Dr. Kao’s 1-11-23 Objections to the Sewell and Carveth declarations do not change the result because even the unchallenged portions of Dr. Sewell’s and Dr. Carveth’s declarations are sufficient to create conflicting expert opinions regarding whether Dr. Kao complied with the standard of care, and whether his acts/omissions were a substantial factor in decedent’s alleged premature death. See Sewell Decl., Par. 9, 10, and 12 (opining that Dr. Kao should have advocated for an earlier surgery date), Par. 13 (disagreeing with Dr. Marcus, and opining that it would have been proper for Dr. Kao to recommend surgery earlier); Par. 14 (disagreeing with Dr. Marcus and opining Dr. Kao should have pushed for an earlier surgery date), Par. 15 (disagreeing with Dr. Marcus that it was proper for Dr. Kao to defer to the surgeons as to the timing of decedent’s planned surgery, and opining Dr. Kao was primarily responsible for managing decedent’s diverticular disease); Par. 16 (opining Dr. Kao should have attempted to expedite decedent’s surgery, and that Dr. Kao’s failure to do so fell below the standard of care); see also Carvath Decl., Par. 10 (opining that Dr. Kao [and the other defendants missed “multiple … opportunities for proper intervention and life-saving care,” and that decedent’s care, dating back to 2013, was an “out of sight, out of mind mindset which resulted in his death.”)
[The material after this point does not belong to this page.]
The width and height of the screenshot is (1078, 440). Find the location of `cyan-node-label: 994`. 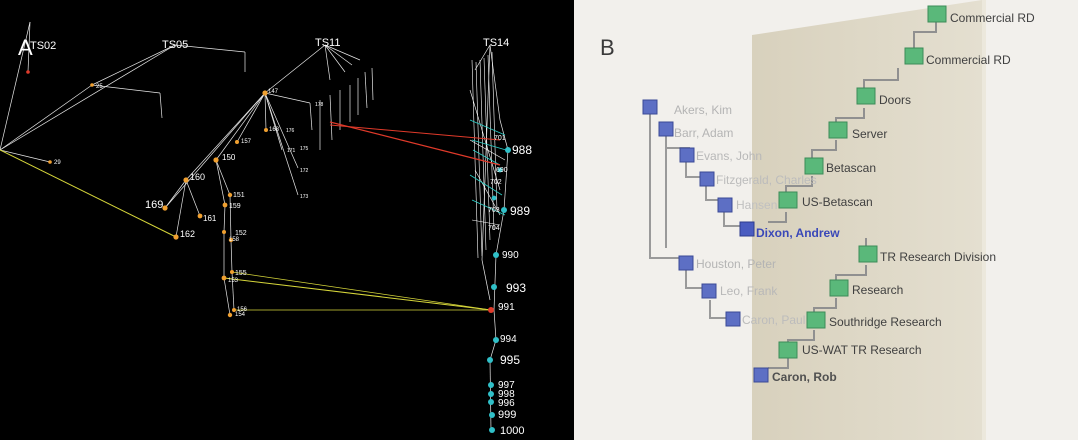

While Dr. Kao objects to parts of the Sewell and Carveth declarations, none of the above-referenced portions/opinions have been challenged via objection(s). Standing alone, they sufficiently raise a triable issue as to the negligence claim against Dr. Kao. See disputed Facts Nos. 6, 7, 11, 18-21; Decl. of Justin Sewell, M.D., PhD, MPH, Par. 3-16.

Because the unchallenged portions of the Dr. Sewell’s and Dr. Carveth’s declarations are sufficient to create conflicting expert opinions that preclude summary judgment and adjudication, the Court declines to rule on Dr. Kao’s 1-11-23 Objections to the Declarations of Dr. Sewell and Dr. Carveth. Code Civ. Proc. Sect. 437c(q) (“the court need rule only on those objections to evidence that it deems material to its disposition of the motion.”)

Plaintiff’s 1-6-23 Objections to the Decl. of Marcus Samuel, M.D. Ph.D., are SUSTAINED on grounds the evidence on which he bases his opinions is not properly before the Court. Garibay v. Hemmat (2008) 161 Cal.App.4th 735 (expert medical witness’ declaration, which relied on medical records not properly before the court, did not meet the moving party’s burden of production of evidence required to support summary judgment).